### Your instructions
Gather the lines below that include the string "historické", copying each in full.

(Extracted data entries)
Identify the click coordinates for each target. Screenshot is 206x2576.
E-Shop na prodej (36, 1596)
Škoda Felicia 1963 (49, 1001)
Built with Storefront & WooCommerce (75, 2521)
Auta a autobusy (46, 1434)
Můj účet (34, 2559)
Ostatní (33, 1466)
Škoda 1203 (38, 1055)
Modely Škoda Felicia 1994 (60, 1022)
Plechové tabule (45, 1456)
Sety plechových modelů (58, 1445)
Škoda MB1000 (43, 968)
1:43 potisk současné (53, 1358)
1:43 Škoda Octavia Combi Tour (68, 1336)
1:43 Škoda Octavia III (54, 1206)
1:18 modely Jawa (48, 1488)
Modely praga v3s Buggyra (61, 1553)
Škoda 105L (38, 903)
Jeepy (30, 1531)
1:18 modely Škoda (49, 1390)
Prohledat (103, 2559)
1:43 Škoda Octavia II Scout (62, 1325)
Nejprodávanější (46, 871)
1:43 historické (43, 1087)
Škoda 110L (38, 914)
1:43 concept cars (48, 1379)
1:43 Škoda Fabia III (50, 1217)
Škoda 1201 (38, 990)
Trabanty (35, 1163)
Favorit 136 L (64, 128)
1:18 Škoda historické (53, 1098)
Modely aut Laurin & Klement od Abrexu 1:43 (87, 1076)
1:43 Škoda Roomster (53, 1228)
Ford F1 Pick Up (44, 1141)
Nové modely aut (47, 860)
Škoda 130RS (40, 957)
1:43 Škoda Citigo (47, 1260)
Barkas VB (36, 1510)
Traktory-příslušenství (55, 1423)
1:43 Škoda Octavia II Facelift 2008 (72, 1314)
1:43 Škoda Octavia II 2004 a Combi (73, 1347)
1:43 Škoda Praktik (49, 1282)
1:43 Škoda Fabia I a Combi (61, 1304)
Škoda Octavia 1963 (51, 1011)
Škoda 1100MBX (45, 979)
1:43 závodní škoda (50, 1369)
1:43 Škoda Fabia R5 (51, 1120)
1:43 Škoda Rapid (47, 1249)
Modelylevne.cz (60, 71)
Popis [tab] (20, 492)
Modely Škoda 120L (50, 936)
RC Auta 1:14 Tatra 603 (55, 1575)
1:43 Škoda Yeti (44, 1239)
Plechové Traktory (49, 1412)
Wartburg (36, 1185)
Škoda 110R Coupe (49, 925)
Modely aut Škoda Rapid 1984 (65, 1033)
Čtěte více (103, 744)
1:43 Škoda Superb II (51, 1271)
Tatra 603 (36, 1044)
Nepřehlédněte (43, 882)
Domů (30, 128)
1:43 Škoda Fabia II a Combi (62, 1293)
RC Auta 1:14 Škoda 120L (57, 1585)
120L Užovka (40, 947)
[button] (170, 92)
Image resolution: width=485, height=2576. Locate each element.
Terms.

--

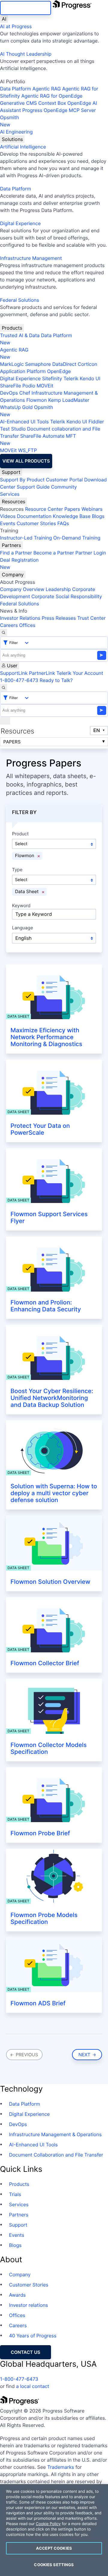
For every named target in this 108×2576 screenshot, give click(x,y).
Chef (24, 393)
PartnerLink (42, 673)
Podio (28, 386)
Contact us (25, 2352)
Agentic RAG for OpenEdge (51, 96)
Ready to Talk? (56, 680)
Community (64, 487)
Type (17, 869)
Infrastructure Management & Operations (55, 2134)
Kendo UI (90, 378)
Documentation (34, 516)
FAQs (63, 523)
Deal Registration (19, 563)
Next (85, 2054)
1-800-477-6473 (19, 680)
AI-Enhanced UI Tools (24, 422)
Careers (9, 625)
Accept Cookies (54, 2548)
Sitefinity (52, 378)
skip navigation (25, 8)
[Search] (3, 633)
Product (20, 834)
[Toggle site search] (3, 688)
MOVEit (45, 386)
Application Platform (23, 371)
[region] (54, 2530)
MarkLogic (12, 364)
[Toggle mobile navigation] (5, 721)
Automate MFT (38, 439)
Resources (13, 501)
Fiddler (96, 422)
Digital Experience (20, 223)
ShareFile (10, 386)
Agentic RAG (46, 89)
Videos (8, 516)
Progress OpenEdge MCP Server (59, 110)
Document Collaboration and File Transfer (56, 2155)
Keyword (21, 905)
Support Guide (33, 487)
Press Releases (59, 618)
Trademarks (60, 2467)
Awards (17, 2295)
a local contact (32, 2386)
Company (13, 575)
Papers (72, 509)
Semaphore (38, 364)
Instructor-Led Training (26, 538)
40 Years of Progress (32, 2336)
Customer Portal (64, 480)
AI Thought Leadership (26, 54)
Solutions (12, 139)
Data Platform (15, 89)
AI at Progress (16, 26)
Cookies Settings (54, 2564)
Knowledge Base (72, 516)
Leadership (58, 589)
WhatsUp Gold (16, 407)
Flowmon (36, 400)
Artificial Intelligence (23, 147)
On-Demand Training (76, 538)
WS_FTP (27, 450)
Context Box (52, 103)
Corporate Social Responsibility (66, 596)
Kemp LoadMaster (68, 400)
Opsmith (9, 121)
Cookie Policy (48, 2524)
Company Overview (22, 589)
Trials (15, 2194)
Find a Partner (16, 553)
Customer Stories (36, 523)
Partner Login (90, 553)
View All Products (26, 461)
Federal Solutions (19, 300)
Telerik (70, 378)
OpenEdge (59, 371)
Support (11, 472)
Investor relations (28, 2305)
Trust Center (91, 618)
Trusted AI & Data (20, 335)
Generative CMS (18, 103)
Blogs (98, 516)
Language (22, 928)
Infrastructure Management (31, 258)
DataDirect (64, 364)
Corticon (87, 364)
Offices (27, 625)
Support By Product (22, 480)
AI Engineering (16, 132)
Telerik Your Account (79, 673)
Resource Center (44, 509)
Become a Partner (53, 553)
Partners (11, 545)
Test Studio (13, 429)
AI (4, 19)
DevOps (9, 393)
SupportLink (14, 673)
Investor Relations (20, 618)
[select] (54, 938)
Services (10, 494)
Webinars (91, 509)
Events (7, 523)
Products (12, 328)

==

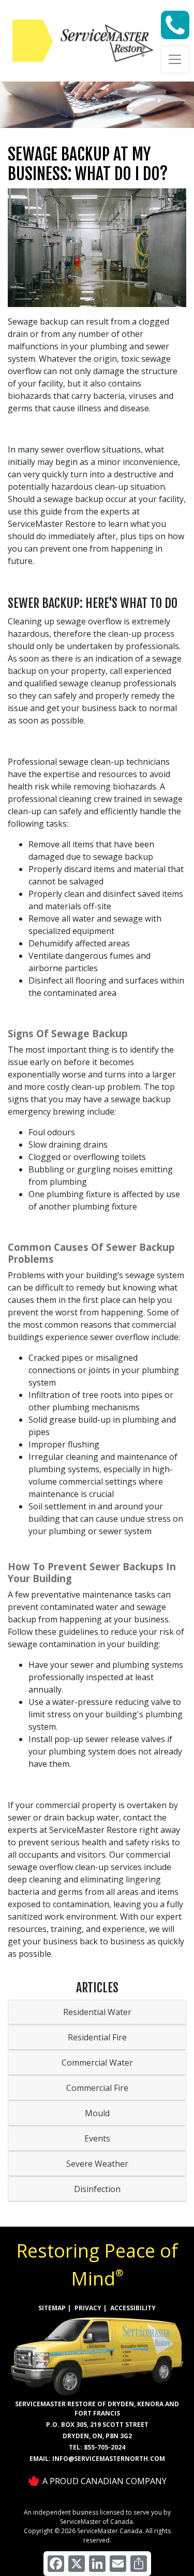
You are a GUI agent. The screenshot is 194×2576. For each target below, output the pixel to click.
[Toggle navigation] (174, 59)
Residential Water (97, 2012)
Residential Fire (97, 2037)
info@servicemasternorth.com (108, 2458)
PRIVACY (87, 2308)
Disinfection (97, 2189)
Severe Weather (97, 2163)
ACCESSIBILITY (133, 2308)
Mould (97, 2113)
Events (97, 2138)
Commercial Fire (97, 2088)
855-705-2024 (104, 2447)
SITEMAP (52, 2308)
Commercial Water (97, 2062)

### Problem solution
1:43 historické (43, 1087)
1:18 Škoda historické (53, 1098)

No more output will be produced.